While a break from taxes sounds like finding a pot of gold, of course, there's a catch. To see what,


One local with the coolest name ever, Padraigin Clancy, says:

I feel very strongly that the people of the Aran Islands, the same as every other member of the Republic of Ireland, should pay their taxes. We benefit from all kinds of grants from Dublin and from Europe and I don't think we deserve a free lunch. What would happen here is that the people here would benefit to a point and, after that, we would get people coming in with no social conscience, not wanting to pay tax, putting their yachts here. And I would hate that to happen. The poverty of Ireland should be dealt with before people on the Aran Islands get benefits.
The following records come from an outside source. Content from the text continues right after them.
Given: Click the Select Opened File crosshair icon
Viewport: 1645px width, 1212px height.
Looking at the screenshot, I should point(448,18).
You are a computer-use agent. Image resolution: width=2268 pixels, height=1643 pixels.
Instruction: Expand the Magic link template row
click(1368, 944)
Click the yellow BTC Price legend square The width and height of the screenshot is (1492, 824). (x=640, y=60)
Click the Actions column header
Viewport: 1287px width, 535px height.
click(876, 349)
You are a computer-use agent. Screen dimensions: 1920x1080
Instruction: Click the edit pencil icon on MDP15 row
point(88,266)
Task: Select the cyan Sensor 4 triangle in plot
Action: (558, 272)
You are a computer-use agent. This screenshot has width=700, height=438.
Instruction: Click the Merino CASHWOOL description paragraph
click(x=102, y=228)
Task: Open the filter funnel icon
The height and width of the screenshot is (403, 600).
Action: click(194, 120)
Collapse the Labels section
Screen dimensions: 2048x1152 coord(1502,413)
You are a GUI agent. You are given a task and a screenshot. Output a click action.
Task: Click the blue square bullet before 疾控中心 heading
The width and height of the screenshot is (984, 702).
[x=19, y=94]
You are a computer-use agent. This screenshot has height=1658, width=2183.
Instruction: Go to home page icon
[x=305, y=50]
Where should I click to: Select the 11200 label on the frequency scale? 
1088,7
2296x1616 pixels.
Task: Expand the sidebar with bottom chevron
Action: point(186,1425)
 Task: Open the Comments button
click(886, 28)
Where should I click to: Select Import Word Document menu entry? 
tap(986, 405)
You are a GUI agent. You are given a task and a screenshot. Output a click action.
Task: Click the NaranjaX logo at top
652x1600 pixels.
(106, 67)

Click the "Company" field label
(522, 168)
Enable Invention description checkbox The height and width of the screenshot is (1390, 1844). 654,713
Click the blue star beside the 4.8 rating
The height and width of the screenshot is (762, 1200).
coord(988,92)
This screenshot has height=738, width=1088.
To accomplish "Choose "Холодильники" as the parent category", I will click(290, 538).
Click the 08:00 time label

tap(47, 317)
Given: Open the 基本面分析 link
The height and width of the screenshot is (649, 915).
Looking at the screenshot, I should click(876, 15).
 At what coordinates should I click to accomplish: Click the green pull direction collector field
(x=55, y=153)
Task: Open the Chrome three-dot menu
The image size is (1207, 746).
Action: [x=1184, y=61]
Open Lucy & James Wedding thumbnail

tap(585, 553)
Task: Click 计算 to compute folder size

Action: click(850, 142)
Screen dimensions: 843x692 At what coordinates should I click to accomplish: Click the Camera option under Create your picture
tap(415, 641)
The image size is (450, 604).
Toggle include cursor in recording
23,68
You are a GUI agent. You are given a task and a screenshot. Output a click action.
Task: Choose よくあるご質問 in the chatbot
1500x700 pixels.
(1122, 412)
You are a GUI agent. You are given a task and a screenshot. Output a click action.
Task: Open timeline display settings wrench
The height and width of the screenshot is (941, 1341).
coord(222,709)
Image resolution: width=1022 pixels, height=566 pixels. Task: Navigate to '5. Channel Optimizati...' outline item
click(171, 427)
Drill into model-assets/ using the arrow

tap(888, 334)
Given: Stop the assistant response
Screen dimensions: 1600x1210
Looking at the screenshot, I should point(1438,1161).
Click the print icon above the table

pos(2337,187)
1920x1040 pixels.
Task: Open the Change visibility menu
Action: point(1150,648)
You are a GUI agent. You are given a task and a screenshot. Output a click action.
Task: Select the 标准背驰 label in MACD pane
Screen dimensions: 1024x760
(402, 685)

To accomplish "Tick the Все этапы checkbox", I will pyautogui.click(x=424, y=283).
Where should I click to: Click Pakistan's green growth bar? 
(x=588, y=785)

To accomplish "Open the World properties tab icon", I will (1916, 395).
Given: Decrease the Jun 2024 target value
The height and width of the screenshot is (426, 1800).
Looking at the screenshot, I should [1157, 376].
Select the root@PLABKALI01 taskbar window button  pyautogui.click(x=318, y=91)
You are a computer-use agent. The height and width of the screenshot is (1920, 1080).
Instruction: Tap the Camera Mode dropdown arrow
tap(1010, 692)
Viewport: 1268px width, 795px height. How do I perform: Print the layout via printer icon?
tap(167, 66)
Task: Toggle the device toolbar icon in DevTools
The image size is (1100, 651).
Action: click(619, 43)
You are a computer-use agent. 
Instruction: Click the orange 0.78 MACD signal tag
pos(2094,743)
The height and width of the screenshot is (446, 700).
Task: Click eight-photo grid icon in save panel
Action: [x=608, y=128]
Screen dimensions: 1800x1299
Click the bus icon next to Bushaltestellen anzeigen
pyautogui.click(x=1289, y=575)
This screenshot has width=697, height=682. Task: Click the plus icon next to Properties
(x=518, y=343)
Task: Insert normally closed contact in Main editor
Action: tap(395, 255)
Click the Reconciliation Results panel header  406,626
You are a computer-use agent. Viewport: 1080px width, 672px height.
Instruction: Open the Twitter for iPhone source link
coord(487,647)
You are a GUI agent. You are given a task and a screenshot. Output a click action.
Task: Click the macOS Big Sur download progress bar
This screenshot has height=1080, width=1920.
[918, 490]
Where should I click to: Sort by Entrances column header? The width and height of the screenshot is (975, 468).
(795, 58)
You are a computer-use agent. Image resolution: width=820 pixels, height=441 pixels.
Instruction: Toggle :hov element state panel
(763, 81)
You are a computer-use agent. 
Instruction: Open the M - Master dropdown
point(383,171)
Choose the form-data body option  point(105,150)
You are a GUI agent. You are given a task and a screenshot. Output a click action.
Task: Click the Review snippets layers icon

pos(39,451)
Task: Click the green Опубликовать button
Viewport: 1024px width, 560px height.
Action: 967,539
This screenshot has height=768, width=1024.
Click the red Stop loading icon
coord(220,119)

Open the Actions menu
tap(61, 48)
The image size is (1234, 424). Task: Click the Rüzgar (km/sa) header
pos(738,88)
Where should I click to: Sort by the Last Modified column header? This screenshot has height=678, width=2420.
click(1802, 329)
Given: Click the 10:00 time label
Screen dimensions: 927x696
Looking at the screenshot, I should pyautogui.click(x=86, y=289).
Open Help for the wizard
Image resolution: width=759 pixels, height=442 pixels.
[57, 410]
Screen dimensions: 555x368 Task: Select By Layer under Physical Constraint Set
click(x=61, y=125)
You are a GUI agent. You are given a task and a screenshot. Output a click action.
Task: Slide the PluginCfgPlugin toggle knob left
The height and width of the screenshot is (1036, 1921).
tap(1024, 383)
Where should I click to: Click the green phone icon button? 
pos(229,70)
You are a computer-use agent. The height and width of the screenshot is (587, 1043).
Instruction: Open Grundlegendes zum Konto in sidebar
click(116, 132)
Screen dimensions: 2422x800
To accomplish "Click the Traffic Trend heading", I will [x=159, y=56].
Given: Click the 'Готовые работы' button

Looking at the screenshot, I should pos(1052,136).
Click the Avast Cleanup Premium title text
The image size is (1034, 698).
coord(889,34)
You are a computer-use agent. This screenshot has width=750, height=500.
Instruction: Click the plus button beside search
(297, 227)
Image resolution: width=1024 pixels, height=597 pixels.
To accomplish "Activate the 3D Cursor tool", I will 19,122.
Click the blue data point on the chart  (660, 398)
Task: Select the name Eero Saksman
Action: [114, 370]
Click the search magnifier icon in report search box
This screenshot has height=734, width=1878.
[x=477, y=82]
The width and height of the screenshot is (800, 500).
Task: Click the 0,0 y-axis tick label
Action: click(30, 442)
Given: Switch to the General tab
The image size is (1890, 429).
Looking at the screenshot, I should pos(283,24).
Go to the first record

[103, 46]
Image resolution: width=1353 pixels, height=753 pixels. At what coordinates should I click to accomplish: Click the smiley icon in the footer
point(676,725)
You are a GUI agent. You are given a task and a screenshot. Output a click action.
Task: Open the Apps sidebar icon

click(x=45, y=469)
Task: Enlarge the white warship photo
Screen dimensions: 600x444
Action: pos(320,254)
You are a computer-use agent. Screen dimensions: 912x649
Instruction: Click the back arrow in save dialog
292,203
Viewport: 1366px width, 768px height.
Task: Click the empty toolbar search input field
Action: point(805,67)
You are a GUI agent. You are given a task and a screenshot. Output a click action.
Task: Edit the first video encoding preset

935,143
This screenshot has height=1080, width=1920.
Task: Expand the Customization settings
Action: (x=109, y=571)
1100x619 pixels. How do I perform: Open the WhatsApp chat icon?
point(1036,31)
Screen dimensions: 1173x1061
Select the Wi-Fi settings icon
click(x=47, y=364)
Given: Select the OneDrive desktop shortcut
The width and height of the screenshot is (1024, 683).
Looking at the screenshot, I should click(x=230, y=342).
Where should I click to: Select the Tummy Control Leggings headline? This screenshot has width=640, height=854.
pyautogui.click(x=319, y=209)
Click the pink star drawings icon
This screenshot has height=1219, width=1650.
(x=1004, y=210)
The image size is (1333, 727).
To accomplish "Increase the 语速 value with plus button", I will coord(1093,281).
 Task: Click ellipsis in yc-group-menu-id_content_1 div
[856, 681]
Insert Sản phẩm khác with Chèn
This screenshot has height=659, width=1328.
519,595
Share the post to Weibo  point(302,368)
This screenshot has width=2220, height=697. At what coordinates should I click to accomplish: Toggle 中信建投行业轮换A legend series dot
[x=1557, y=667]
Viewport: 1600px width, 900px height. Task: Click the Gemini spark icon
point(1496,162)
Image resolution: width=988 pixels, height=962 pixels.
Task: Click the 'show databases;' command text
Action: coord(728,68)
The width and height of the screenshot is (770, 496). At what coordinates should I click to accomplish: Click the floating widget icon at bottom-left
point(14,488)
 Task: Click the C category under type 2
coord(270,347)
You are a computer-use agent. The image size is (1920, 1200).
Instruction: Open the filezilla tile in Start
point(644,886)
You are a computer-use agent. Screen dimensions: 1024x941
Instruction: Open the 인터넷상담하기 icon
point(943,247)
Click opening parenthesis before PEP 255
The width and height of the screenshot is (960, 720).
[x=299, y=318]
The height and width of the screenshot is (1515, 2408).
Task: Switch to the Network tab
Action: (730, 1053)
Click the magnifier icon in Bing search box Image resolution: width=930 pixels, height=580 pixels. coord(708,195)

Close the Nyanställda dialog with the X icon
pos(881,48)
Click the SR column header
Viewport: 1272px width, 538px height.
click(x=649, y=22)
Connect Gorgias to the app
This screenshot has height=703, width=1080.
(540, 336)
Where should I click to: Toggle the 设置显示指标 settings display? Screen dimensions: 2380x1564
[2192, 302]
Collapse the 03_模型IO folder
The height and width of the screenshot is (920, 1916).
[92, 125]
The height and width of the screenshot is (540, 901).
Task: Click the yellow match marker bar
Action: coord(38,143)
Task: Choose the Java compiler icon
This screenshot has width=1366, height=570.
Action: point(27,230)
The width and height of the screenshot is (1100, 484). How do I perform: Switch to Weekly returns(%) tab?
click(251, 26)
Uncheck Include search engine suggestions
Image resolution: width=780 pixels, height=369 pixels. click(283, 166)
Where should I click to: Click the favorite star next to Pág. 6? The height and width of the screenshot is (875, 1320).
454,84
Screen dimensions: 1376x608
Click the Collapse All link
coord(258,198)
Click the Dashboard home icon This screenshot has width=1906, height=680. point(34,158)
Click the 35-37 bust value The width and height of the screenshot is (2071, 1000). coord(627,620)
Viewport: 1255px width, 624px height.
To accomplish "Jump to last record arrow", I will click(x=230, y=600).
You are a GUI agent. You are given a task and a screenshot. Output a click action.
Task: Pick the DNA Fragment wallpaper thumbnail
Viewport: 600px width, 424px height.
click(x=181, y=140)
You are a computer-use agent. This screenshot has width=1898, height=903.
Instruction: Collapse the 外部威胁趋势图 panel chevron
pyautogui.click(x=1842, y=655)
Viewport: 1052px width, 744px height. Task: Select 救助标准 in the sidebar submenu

That could be the dark lining of the silver cloud. With the government in Dublin now deciding on the tax-haven plan — do you think it's a good idea? Should struggling or unique communities get a pass from paying taxes? Are you moving there now?


Great-Sommelier Great-Sommelier 9 years
The Irish cherish land as if it were family.
True-Song True-Song 9 years
Good point! But if your family's lived there forever you probably don't want to move. Too bad people are so emotional. Ruins our great plans.
hypnoticmix hypnoticmix 9 years
If it's that damn hard to live there and only 3,000 residents I think they would be better off coming back to the mainland and giving the island back to nature.
stephley stephley 9 years
Probably, but the neighbors would laugh and say rude things about your intelligence in Gaelic.
MartiniLush MartiniLush 9 years
What if you promise to learn Gaelic really really well????
True-Song True-Song 9 years
Could you buy there if you're a non-Gaelic speaker but you agree to pay taxes?
stephley stephley 9 years
Always with the clouds Steph!
amybdk amybdk 9 years
There you go again, Miss Negative Nancy. :wink:
stephley stephley 9 years
Don't pack yet: "Whatever the possible effects of a change, strict planning and residency laws would almost certainly prevent complete outsiders buying up island property. You currently have to be a native Gaelic speaker, for a start."
raciccarone raciccarone 9 years
Great idea, so long as you put out your own fires, teach your own children, and never get sick.
True-Song True-Song 9 years
Of course I'd rather keep all of my money, but I like to think about the things my taxes pay for. I like to imagine all my tax money goes to libraries.
MartiniLush MartiniLush 9 years
I had the same question when I read this, Torgleson! Is the Irish government going to cover those costs?
True-Song True-Song 9 years
No taxes? None, no income tax, no sales tax, nada? Then, would there be police? Libraries? Roads?